ARCHIVE:: DECEMBER 2001 :: ON CAMPUS

Living Among Strangers
You Don't Have to Be Friends With Your Roommates to Get Along With Them

By Harlan Cohen
Special to The Wall Street Journal

I just got back from a conference in Boston with over 1,000 college students representing over 130 colleges in the New England region. Besides speaking at the conference over the weekend, my plan was to research this month's column on roommates. But my research took an odd turn on Thursday morning.


On Campus
Harlan Cohen

I was eating a chocolate chip muffin and cantaloupe in a mall cafe across from the Hynes Convention Center in Boston when I bumped into three girls from Saguaro High School in Phoenix, Ariz. It turns out that these high-school seniors were attending a journalism conference in Boston. One of them had even read last month's "On Campus" column in her Economics class. So instead of following my outline for my roommate story, I decided to ask them what they wanted to know about roommates. Then, I went off to my conference, and got the answers from today's college students.

A Big Gamble

Roommates are a gamble. You don't know what you're going into. But then again, you don't need to. A stranger is only strange until you get to know him or her. Then they just become weird.

Assuming you don't go to prison, your college days are the only days you'll get to live with a total stranger. That's an unsettling thought, but it doesn't have to be a scary experience.
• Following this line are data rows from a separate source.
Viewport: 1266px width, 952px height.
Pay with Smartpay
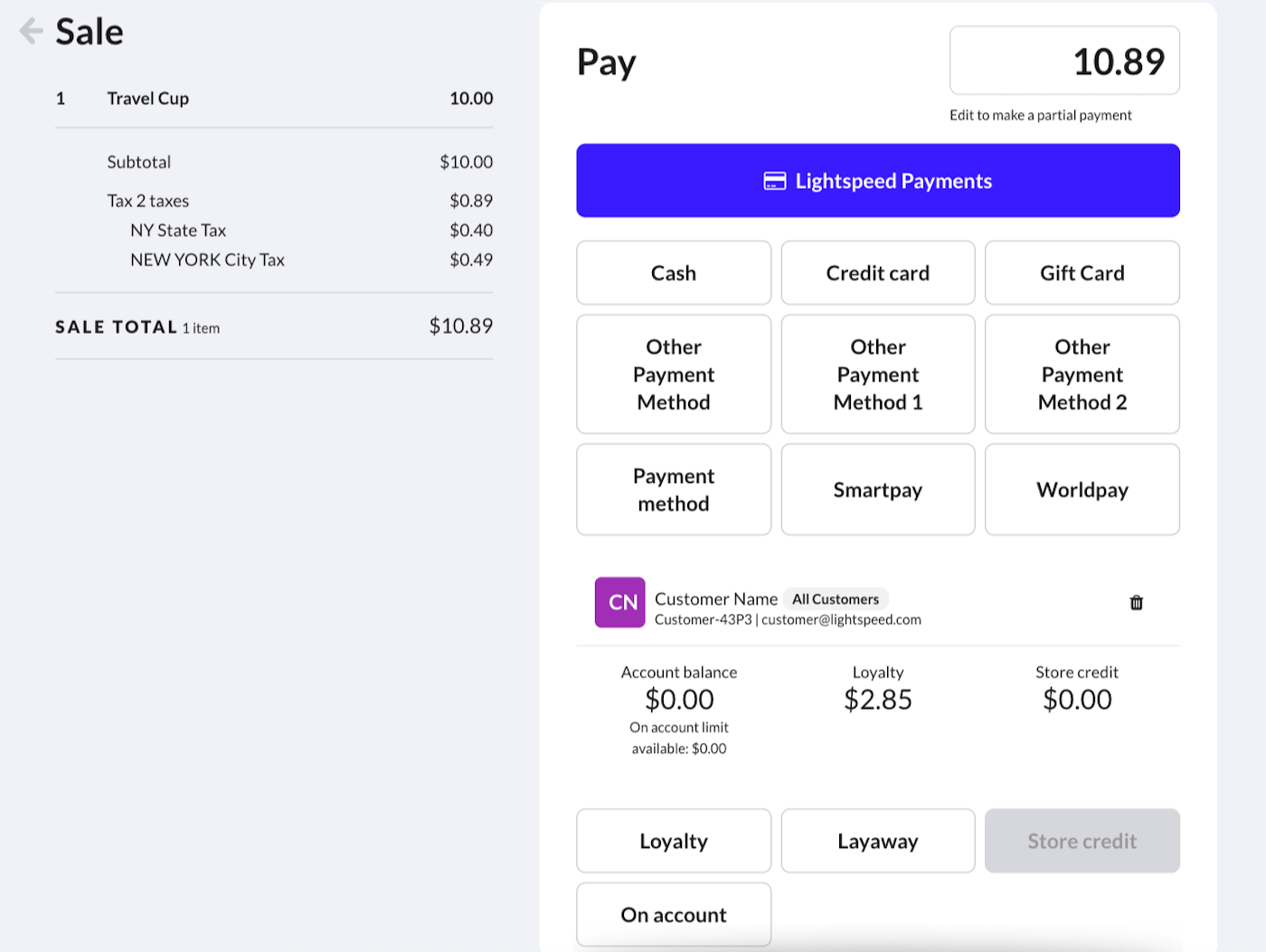[877, 490]
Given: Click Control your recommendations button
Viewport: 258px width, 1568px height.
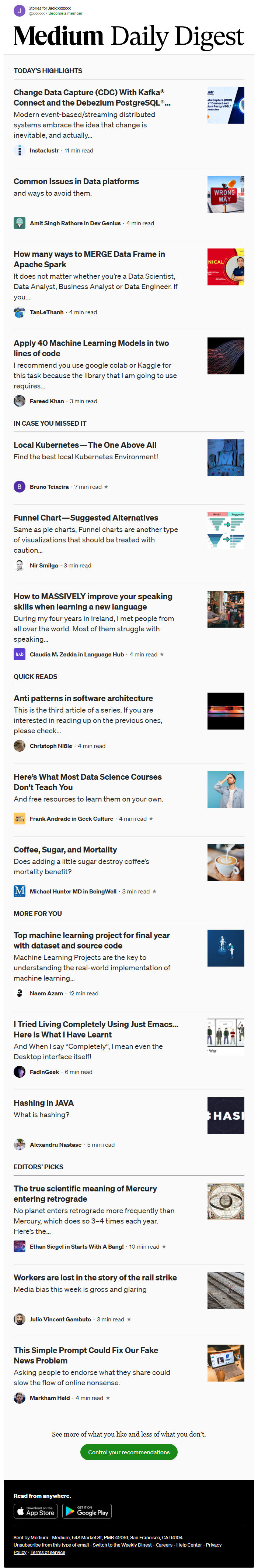Looking at the screenshot, I should point(129,1452).
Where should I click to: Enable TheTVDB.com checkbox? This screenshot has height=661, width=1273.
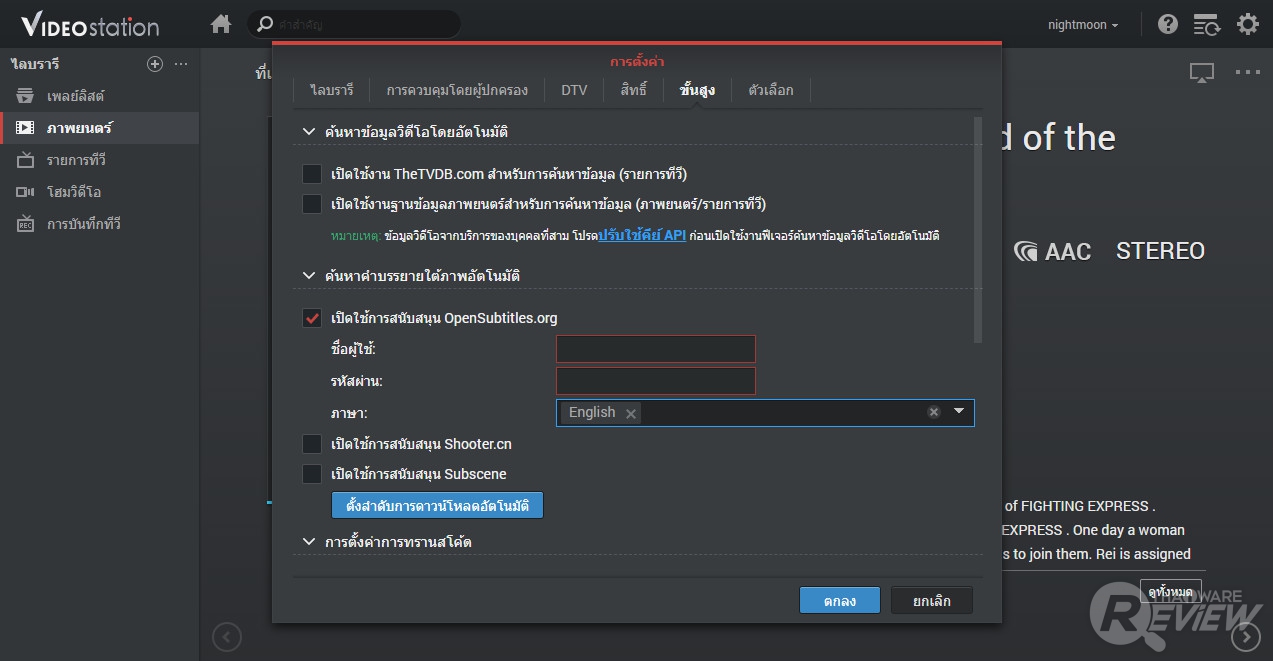[x=312, y=174]
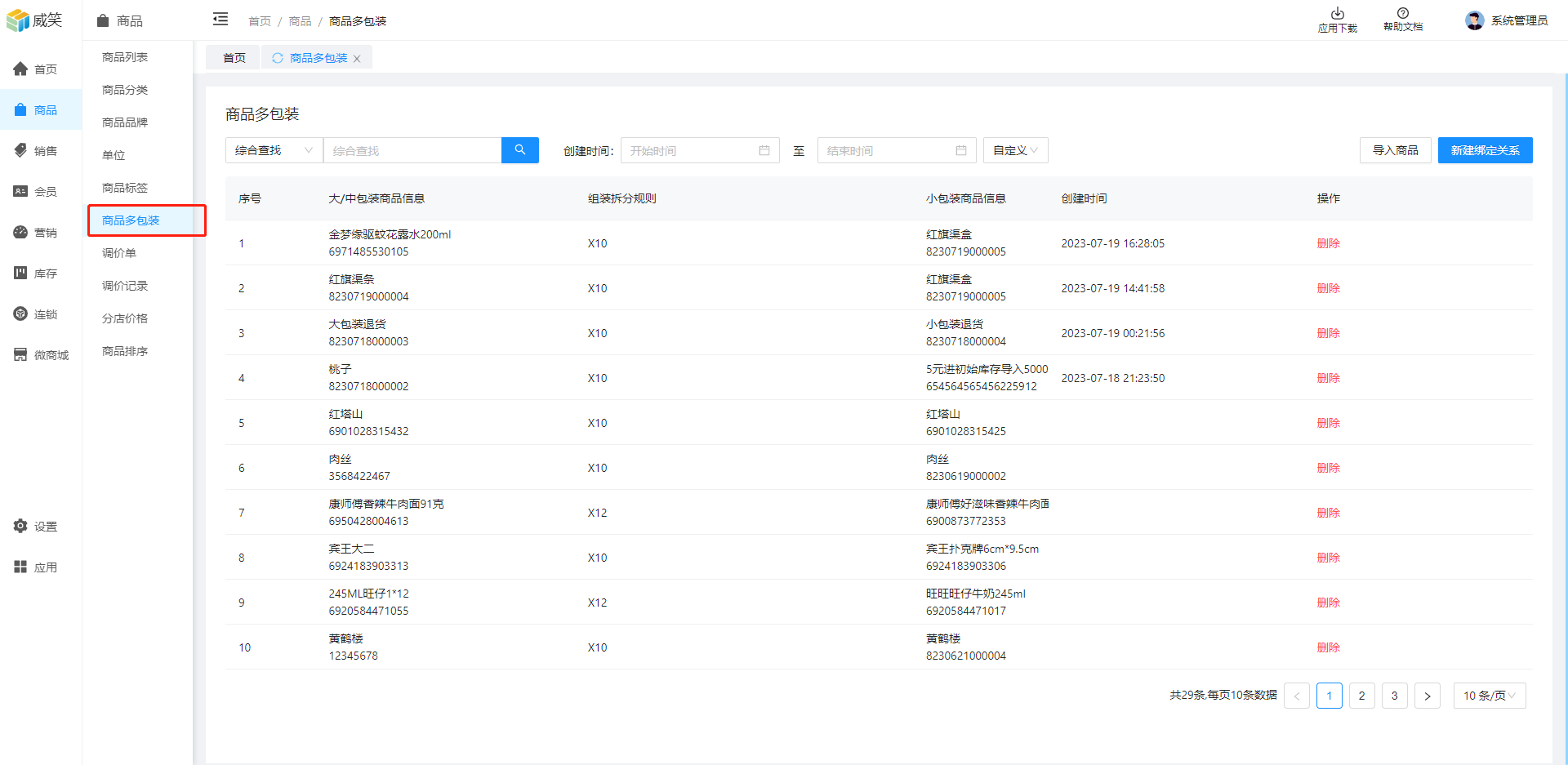Viewport: 1568px width, 765px height.
Task: Select 商品列表 in the submenu
Action: [x=125, y=57]
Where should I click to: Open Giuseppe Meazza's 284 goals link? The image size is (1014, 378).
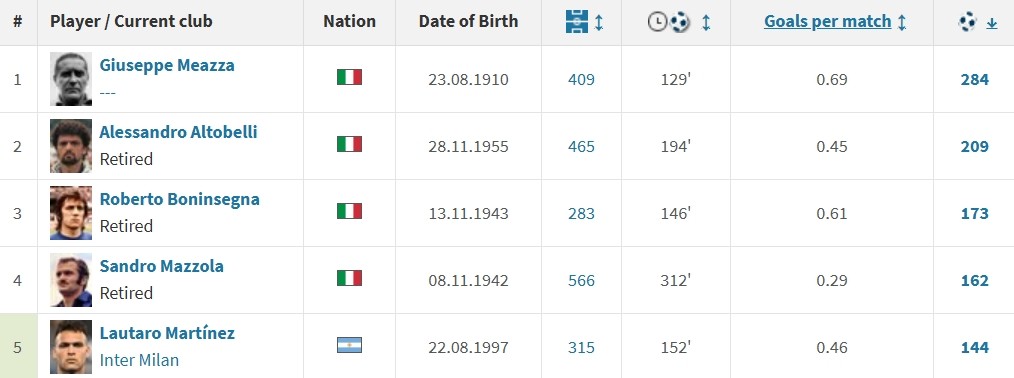click(975, 79)
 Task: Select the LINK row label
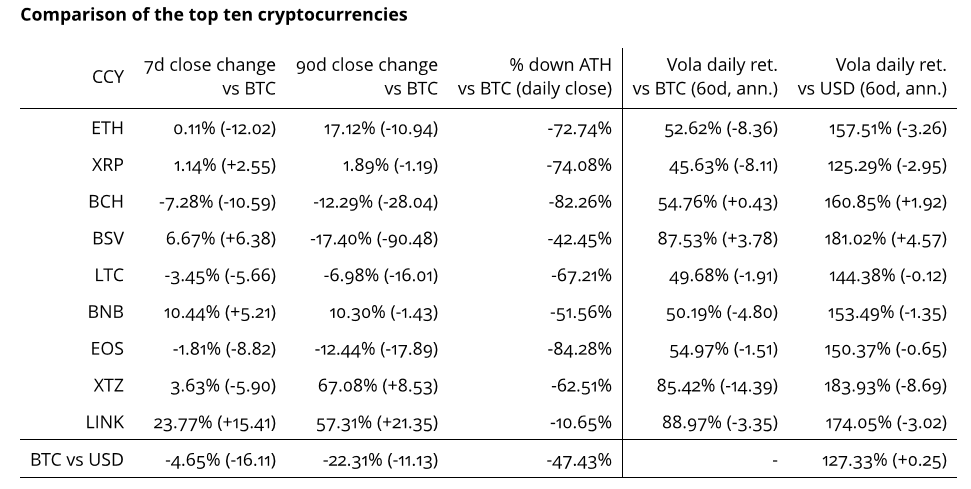105,421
It took Laine Monaldo, a senior from Bentley College, four years and 12 roommates to find her new best friend among this semester's crop of roommates from Sweden, Minnesota and Jamaica. Her secret to roommate success has been very simple: "If you have a conflict work it out!" And that seems to be the common thread. If something about your roommate is bothering you, say something soon, or the little things will become huge problems. (Ms. Monaldo's other secret: "Do not live with anyone you know!")

Chris O'Grady, a resident assistant, or "RA," at Thomas College in Waterville, Maine, also stresses the importance of simple communication. Mr. O'Grady, a sophomore, speaks both as a former roommate and as a supervisor for an all women's floor in a dorm. His story of the candy wrapper says it all: "Someone didn't pick up this little candy wrapper that was sitting there … it was there for four days and then the dam broke. They had a blowout. It started with a tiny wrapper and turned into unrelated things."

Again, it's all about communication. I couldn't agree more. My freshman college roommate stopped talking to me late second semester. He totally went silent. Still, I didn't stop talking to him. I would say things like, "Hey, Mike, I'm going to grab some dinner. If you're not hungry, don't say anything…." He wasn't hungry.

If you don't want to take a gamble on a stranger, you can choose to live with a best friend from high school, but chances are you're going to lose big time. Eating, sleeping, showering and hanging out with the same person day after day is way too much for even the greatest of friends. Having a friend down the hall is the perfect compromise. You get to know their new friends. They get to know your new friends. Then you can have more friends and keep your old friends. Besides, living with a friend is NOT what college is about. The beauty of living with a total stranger is choice. You can choose to be friends or not be friends.

Brandi Gilbert, a sophomore at Bay Path College in Longmeadow, Mass., recommends three roommate strategies for success:

  • Respect each other's space, culture and differences.
  • Create roommate rules together to avoid uncomfortable situations that can become big problems in the future.
  • Understand that not all personalities will mesh. You can be great roommates and not have to be great friends.

No Psychos

Afraid of being stuck with a psycho roommate? Don't worry. It probably won't happen. You might just end up with a roommate who wears your underwear when he or she runs out of her own. That's what happened to one student I spoke with. She made her discovery while doing her roommate's laundry as a favor. She never mentioned it to her. Instead, she quietly moved her underwear to her desk drawer. The good news is that her roommate stopped "sharing." The bad news is that she often finds paperclips in her underpants.

Do not waste your time worrying about psycho roommates. If it happens, and it's highly unlikely, there are RAs who can help you. There are always options. True psycho nightmare situations are rare. If they happen, they will last only a short time. But you can keep the stories forever.

I've had over a dozen roommates in my roommate career. One smelled. One was a slob. One smoked anything he could light. One cried a lot. One made funny noises. One ruptured his esophagus while vomiting from drinking too much. One had a past roommate who came out of the closet. Many had different religions. All had different family backgrounds. I've seen a lot. I've also learned a lot. One thing is certain-roommates who want to get along will ALWAYS find a way to get along.